If you know different, I'm all ears, because I find the lack of progress over the last decade in TTS for Joe Public's own ebooks to be depressing. Too much money to be made selling Audible subscriptions using real voice artistes.

I see no evidence that your average TTS app for ebooks doesn't do exactly that, i.e. convert to txt before speaking.

I have little to no experience with general public TTS apps and I'm thinking more about the apps specifically made for blind people who cannot use visual interfaces (for example JAWS). I'm not an expert by any means but I've been learning more about accessibility lately and from what I understand, those applications will both modify the audio presentation of the text (not necessarily with inflexion but sometimes by announcing "title" or similar before reading the text) and (possibly more importantly, for blind users) when reading html they rely on the tags for navigation. So for instance, if you have a file with several levels of headings, you can jump from heading to heading to find the section you're interested in, if the html is semantically formatted, the same way that visually you can skim a document looking for larger, bold centered text to get an overview.

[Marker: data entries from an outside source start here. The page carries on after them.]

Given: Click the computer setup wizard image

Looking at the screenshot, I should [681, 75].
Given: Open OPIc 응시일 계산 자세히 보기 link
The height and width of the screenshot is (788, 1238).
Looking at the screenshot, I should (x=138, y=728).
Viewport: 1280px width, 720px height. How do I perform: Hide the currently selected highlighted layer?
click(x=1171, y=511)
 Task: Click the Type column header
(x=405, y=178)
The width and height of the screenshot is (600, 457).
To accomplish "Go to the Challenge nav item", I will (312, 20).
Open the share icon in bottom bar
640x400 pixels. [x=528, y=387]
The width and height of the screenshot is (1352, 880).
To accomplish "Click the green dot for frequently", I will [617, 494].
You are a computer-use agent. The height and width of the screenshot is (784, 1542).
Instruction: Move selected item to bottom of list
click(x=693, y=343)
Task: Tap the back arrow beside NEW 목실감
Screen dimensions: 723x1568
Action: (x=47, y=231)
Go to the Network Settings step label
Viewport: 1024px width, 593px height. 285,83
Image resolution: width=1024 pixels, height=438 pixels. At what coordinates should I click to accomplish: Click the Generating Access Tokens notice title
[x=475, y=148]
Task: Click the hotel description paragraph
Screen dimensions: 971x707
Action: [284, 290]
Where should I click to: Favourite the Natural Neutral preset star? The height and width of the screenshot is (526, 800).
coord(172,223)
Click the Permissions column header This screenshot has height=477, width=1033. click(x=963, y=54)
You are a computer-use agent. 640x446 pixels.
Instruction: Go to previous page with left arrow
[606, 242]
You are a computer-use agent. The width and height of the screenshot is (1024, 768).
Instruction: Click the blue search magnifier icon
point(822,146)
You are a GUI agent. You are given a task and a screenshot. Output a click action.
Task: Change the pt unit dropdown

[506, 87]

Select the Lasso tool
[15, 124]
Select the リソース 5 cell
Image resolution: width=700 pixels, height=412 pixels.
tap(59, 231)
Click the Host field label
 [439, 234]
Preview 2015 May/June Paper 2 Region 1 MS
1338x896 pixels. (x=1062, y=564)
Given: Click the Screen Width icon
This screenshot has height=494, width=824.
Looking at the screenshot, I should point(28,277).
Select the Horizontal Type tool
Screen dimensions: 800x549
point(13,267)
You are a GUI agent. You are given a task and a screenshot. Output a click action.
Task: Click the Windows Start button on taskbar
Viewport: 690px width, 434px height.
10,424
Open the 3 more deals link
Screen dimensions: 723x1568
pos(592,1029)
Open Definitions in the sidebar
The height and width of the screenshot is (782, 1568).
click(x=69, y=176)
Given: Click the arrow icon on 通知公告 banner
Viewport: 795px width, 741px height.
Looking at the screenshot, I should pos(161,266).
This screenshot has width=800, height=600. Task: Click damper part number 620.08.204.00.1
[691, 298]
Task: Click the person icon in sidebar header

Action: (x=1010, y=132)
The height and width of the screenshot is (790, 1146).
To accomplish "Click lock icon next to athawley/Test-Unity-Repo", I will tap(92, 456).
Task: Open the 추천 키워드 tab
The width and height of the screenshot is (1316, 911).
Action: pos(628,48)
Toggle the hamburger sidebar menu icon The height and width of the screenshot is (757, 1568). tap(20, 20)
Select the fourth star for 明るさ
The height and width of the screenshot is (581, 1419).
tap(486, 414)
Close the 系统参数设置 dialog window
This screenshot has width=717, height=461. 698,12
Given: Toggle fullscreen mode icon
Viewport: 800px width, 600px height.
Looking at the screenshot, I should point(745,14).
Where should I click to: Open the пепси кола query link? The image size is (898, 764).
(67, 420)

You can't do that if it's only p tags styled with CSS. Here is some information: https://www.boia.org/blog/how-does-j...read-web-pages

I've also encountered some youtube "news" videos (no examples come to mind unfortunately) where the voice-over text is clearly done by a machine, but doing a fairly decent job of modulating inflexions to convey meaning (for a machine; I don't expect a TTS to be nearly as subtle or expressive as a human). I have no idea what apps are used for those though and I don't know what format text they read.

Quote:

Originally Posted by jackie_w

My original point is more relevant when trying to detect a voice difference when text is wrapped in , , , tags. I can't hear any difference. Perhaps this comment would have been better suited to that other recent thread discussing the merits of if/when you should use rather than , rather than .

In those specific cases I would not necessarily expect an audible difference between em and i or strong and b, but there probably would be between em / i and or strong / b and , because the spans are meaningless to the app. Or do you mean there is no difference between plain text and text with em / strong tags? In that case I guess it's just down to how well the app can synthesize speech, I really don't know how well emphasis is handled by speech synthesizers. I don't know of any specific TTS apps which are better than others but if you use twitter you could ask on the #eprdctn discussion, there are people there who can certainly tell you if there are any that stand out amongst the general-public apps. As I said I am approaching the question more from the perspective of accessibility for cases of visual handicap.

Quote:

Originally Posted by JSWolf

I did your experiment and I was correct. Removing the CSS makes it unreadable. Why would you want to remove the CSS anyway?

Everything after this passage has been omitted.